- [Task] When the line with "612x409 pixels." comes up, set it down and every later line to the end of the data, exactly and without pictures.

Saved data entries
================

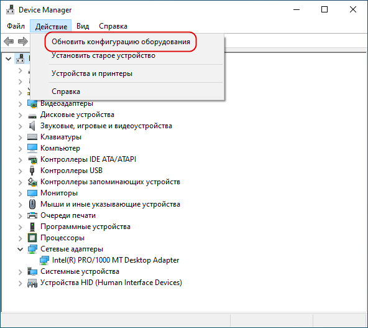
Task: Click the Клавиатуры keyboard icon
Action: tap(32, 137)
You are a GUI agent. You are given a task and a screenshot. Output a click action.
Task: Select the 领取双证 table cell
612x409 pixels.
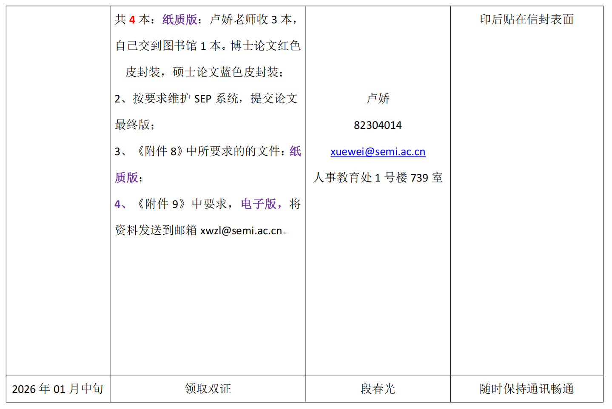(208, 389)
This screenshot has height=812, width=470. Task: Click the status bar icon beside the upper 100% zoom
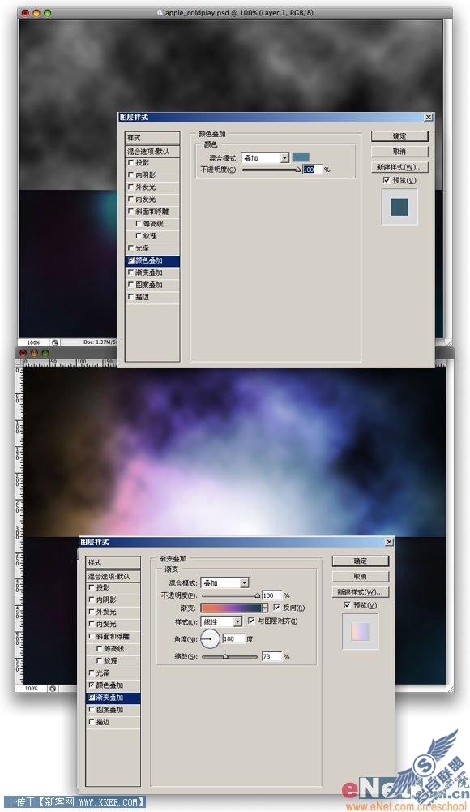(x=55, y=342)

================

- [Answer for the task]
612x409 pixels.
(208, 389)
This screenshot has height=812, width=470. Task: Click the status bar icon beside the upper 100% zoom
(x=55, y=342)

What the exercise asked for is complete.